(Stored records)
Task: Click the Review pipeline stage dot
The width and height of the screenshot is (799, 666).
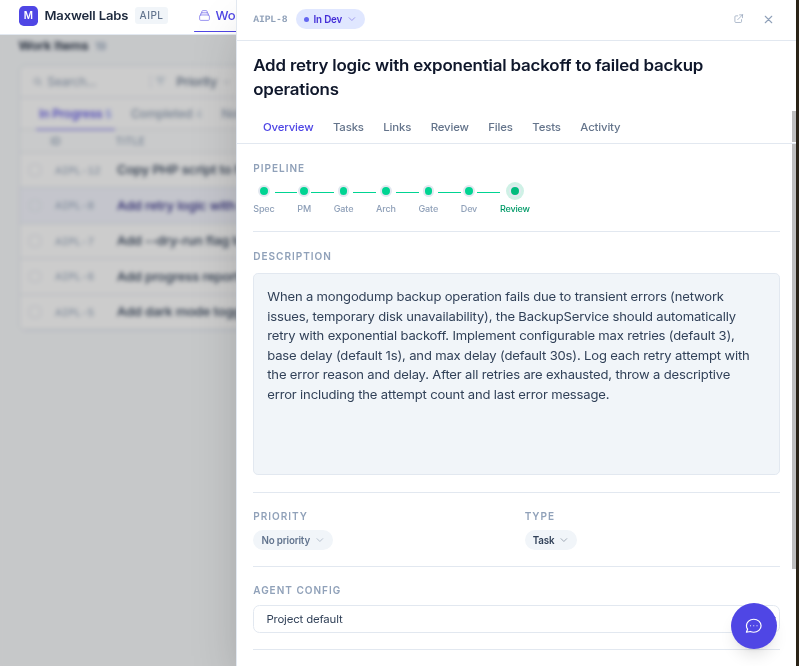Action: [514, 191]
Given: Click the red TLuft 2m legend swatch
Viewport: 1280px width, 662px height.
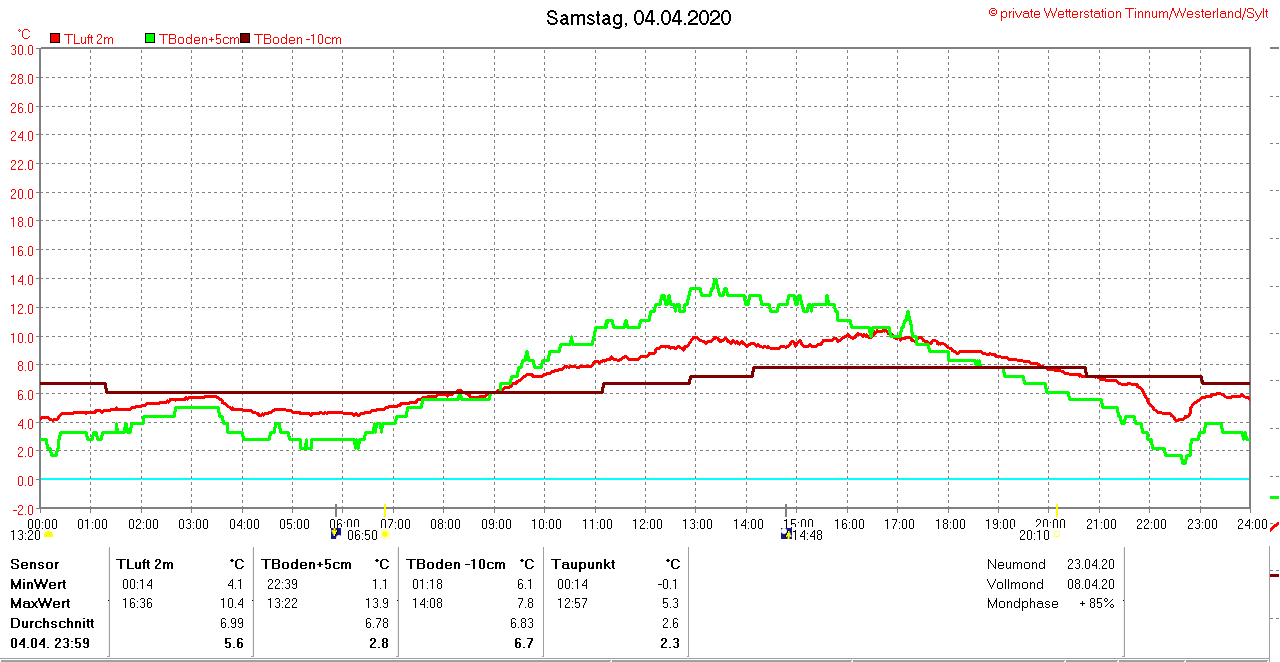Looking at the screenshot, I should click(55, 39).
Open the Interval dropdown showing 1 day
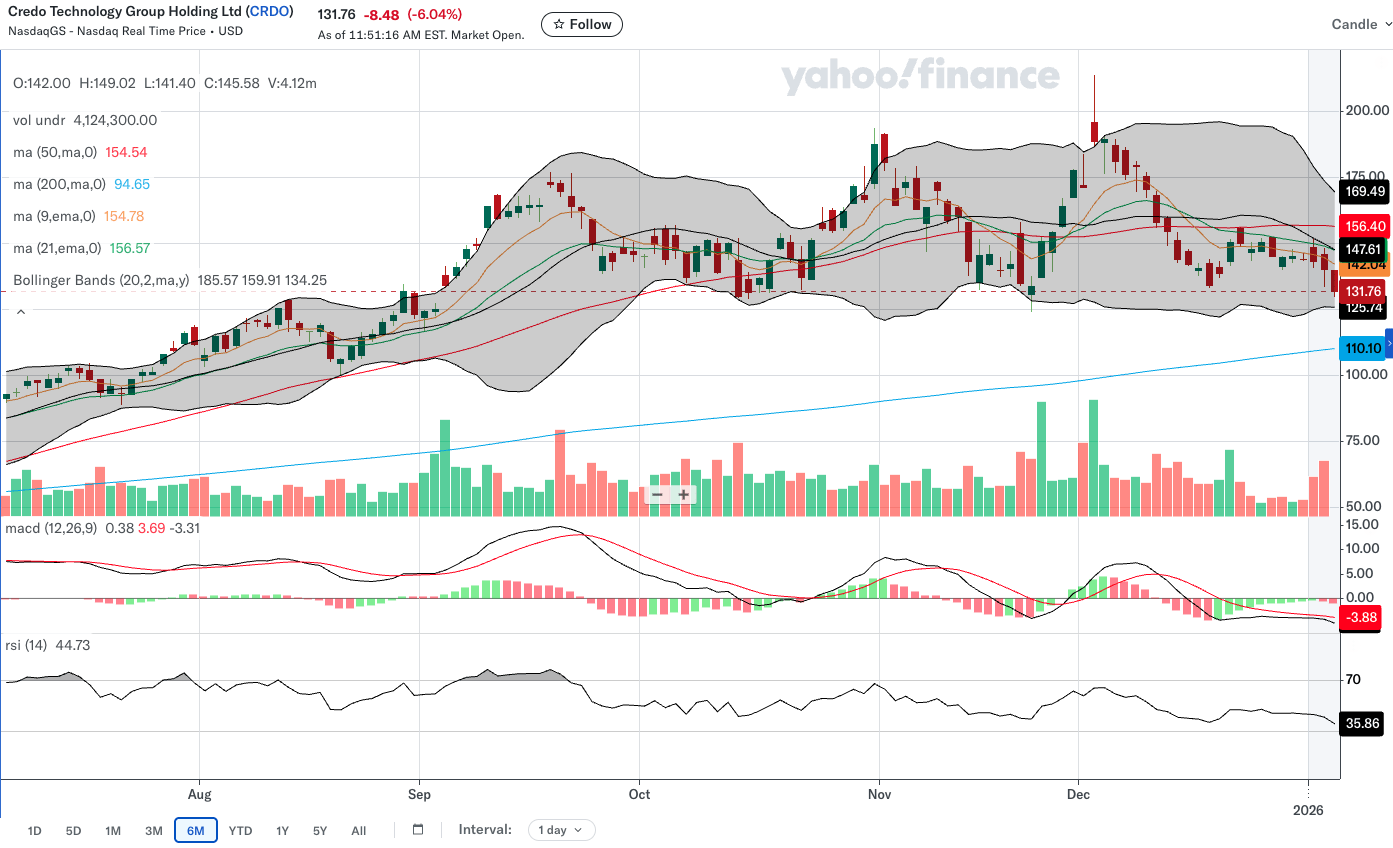This screenshot has height=848, width=1393. coord(561,829)
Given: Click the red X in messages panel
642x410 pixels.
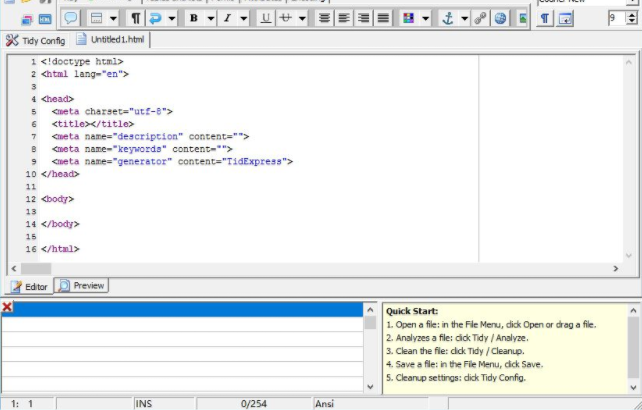Looking at the screenshot, I should (x=7, y=308).
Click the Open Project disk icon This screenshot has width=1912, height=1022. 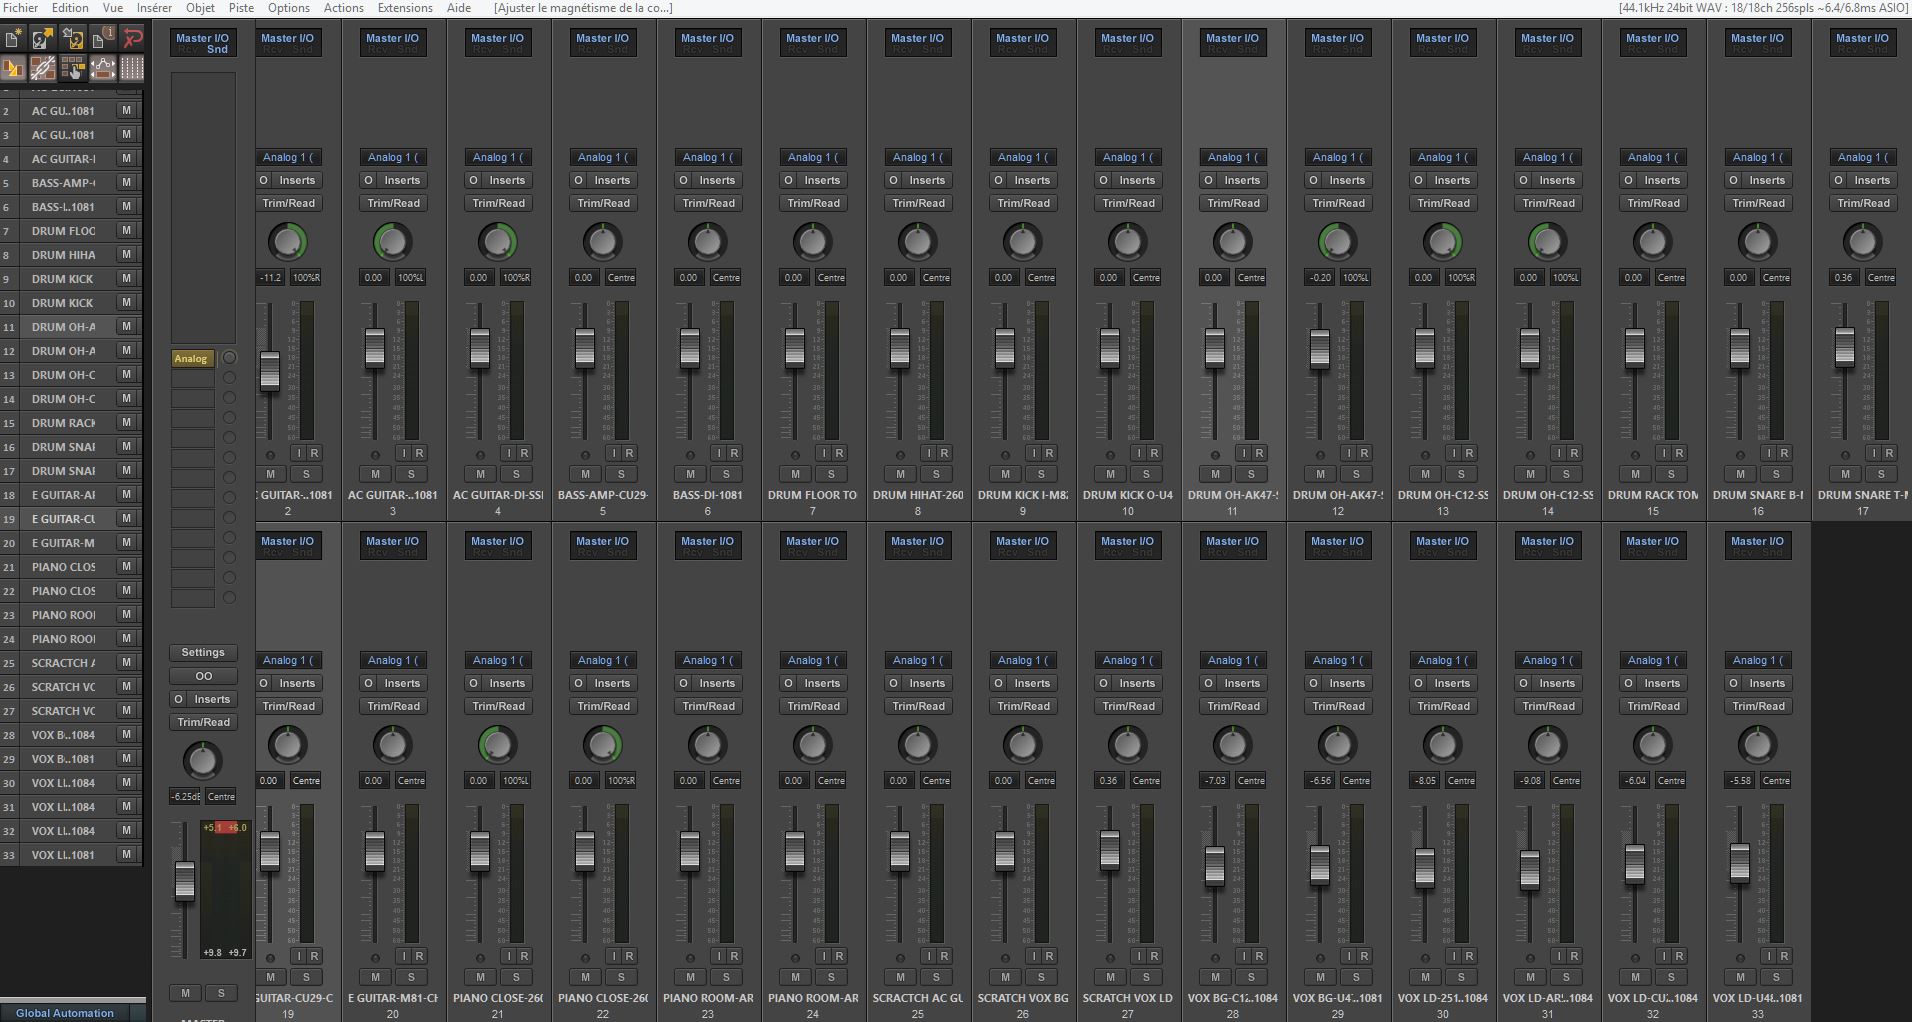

TASK DESCRIPTION.
Leaving the pictures out, set down all of the data again exactly.

EXERCISE ANSWER.
Task: Click the Review pipeline stage dot
The width and height of the screenshot is (799, 666).
Action: [514, 191]
Given: Click the red TLuft 2m legend swatch
Viewport: 1280px width, 662px height.
Looking at the screenshot, I should click(55, 39).
Open the Interval dropdown showing 1 day
This screenshot has height=848, width=1393. coord(561,829)
Given: Click the red X in messages panel
642x410 pixels.
Looking at the screenshot, I should (x=7, y=308).
Click the Open Project disk icon This screenshot has width=1912, height=1022. 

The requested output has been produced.